• [Instructions for the task] Return, word for word, the lines of the listing below from the one with "Identify the click" through the one with "Home Page (55, 307)", and no other lines.

• [Exercise input]

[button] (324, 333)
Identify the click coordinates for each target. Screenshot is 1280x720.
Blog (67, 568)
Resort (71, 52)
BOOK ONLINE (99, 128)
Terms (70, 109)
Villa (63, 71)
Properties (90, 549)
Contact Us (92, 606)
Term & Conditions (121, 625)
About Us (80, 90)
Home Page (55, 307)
==
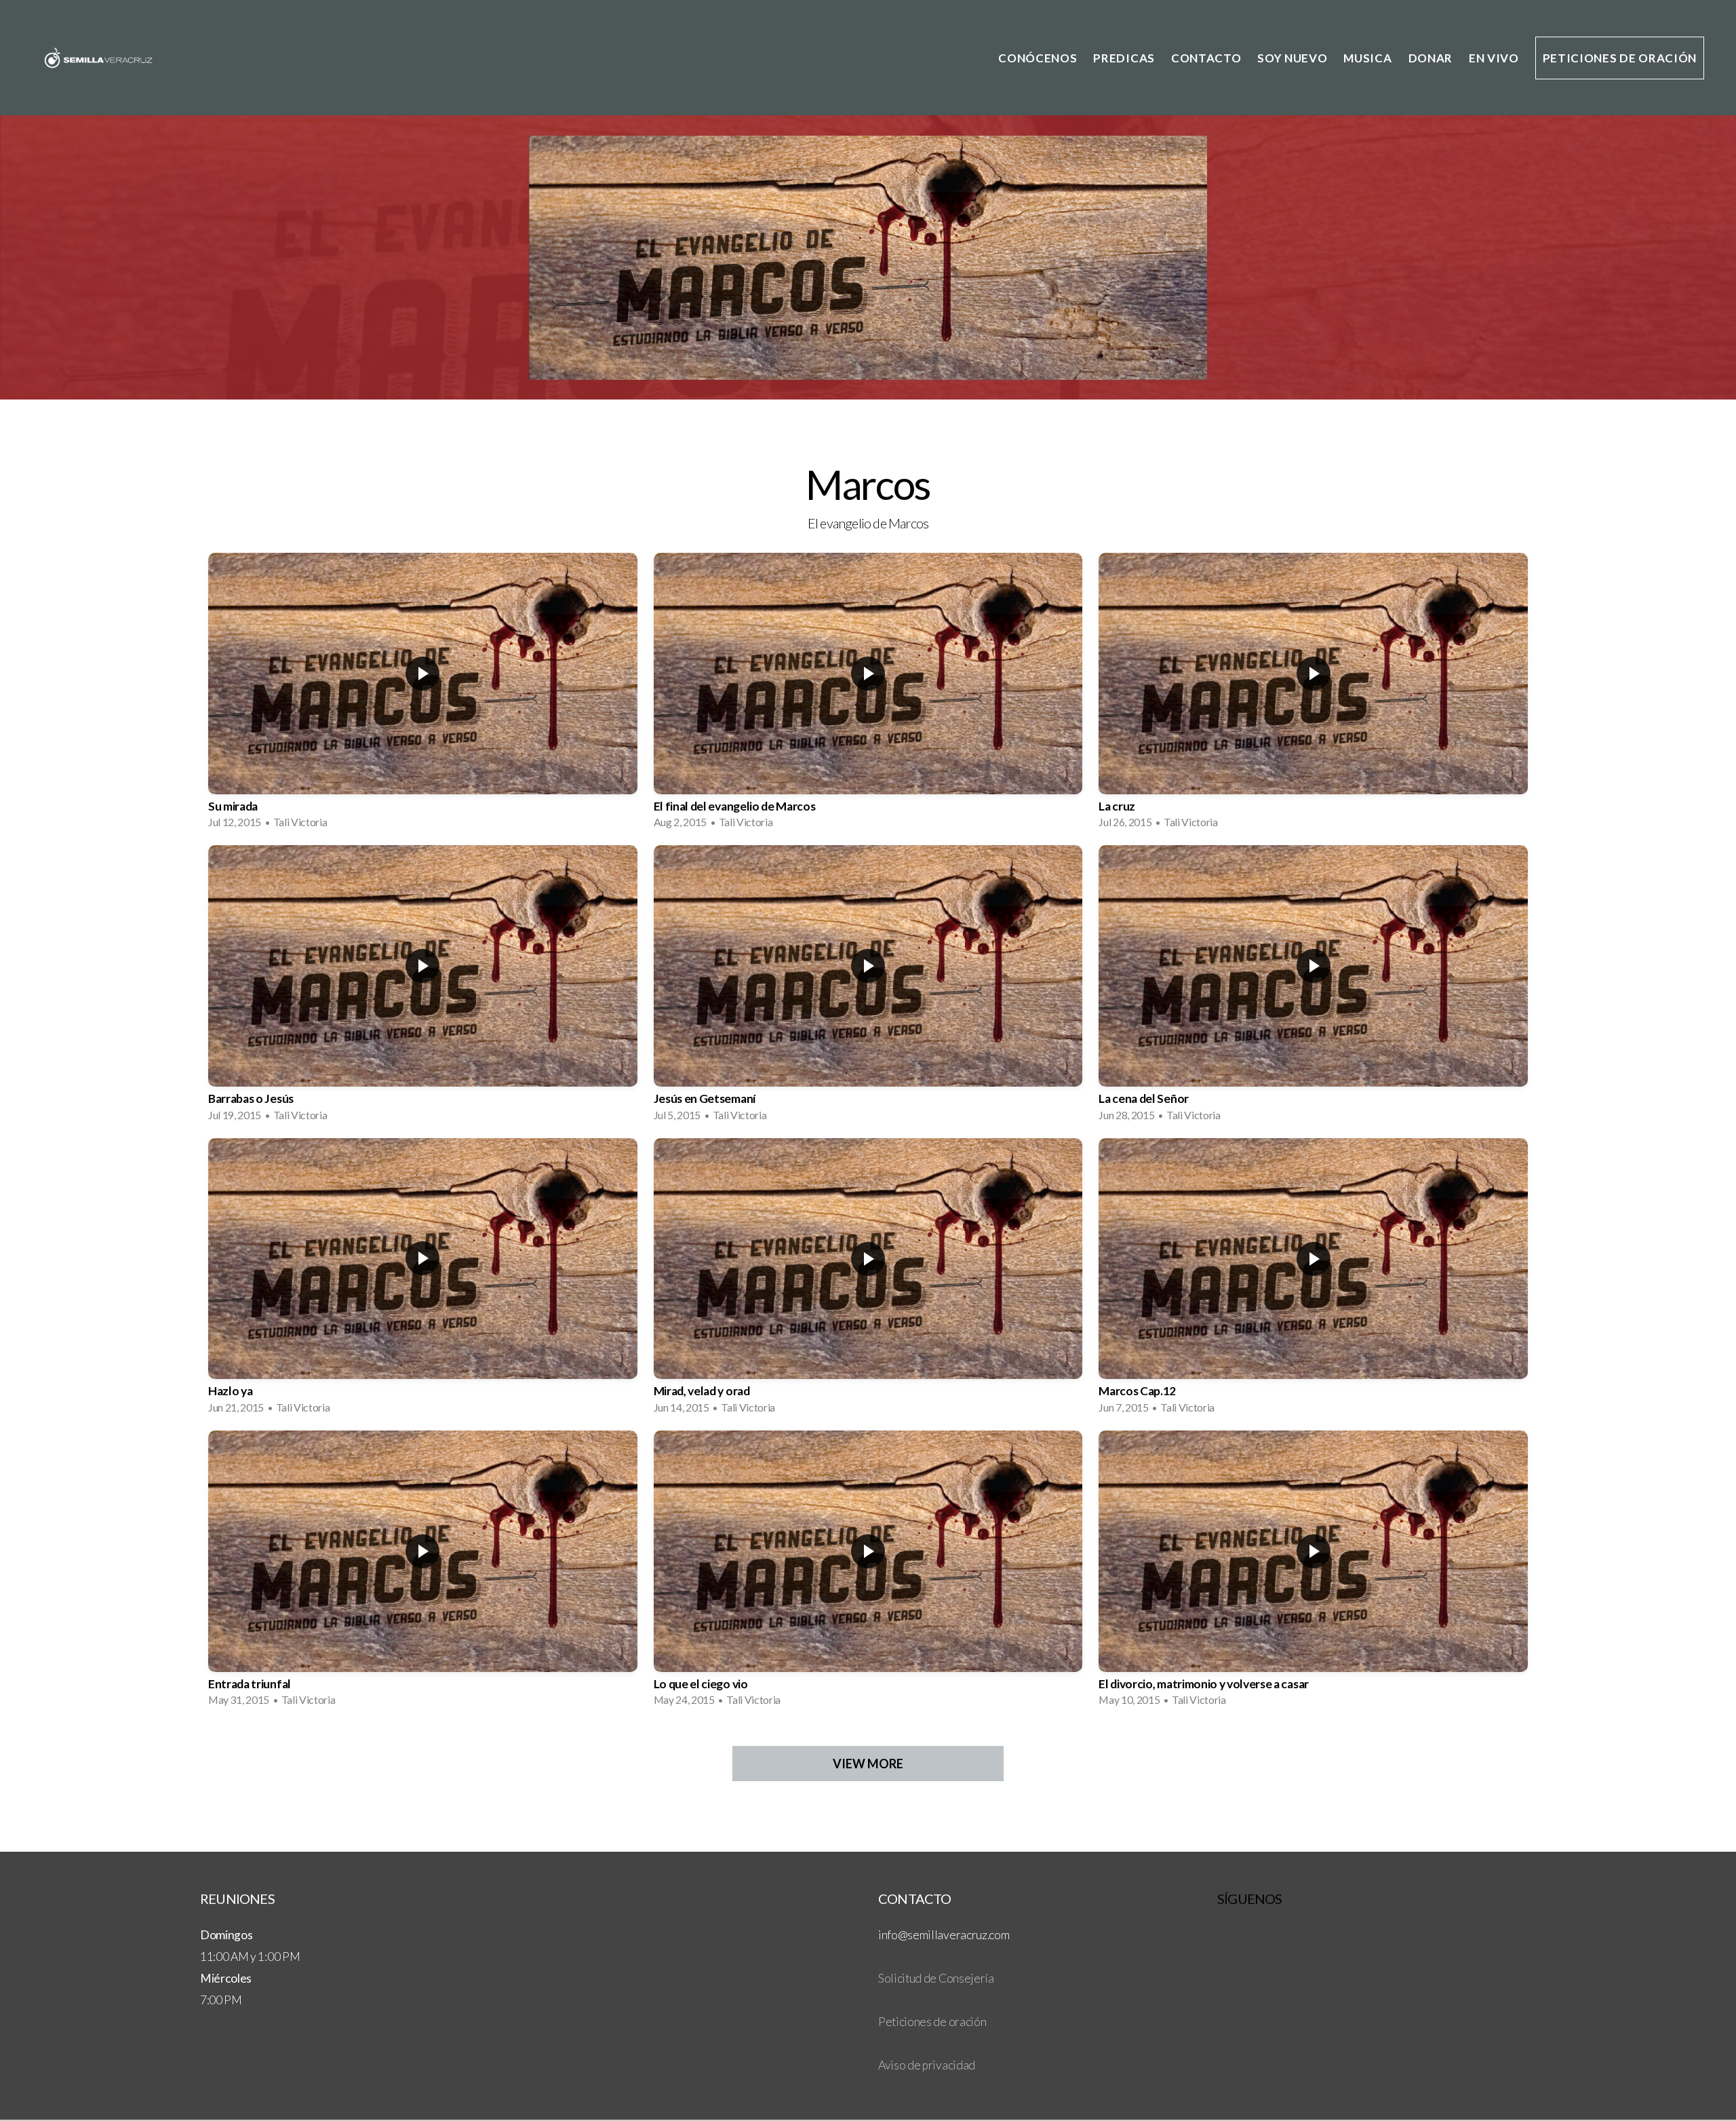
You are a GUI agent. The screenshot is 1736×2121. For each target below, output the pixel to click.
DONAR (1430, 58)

• [Written answer]
Identify the click coordinates for each target. Screenshot is 1280x720.
Blog (67, 568)
Resort (71, 52)
BOOK ONLINE (99, 128)
Terms (70, 109)
Villa (63, 71)
Properties (90, 549)
Contact Us (92, 606)
Term & Conditions (121, 625)
About Us (80, 90)
Home Page (55, 307)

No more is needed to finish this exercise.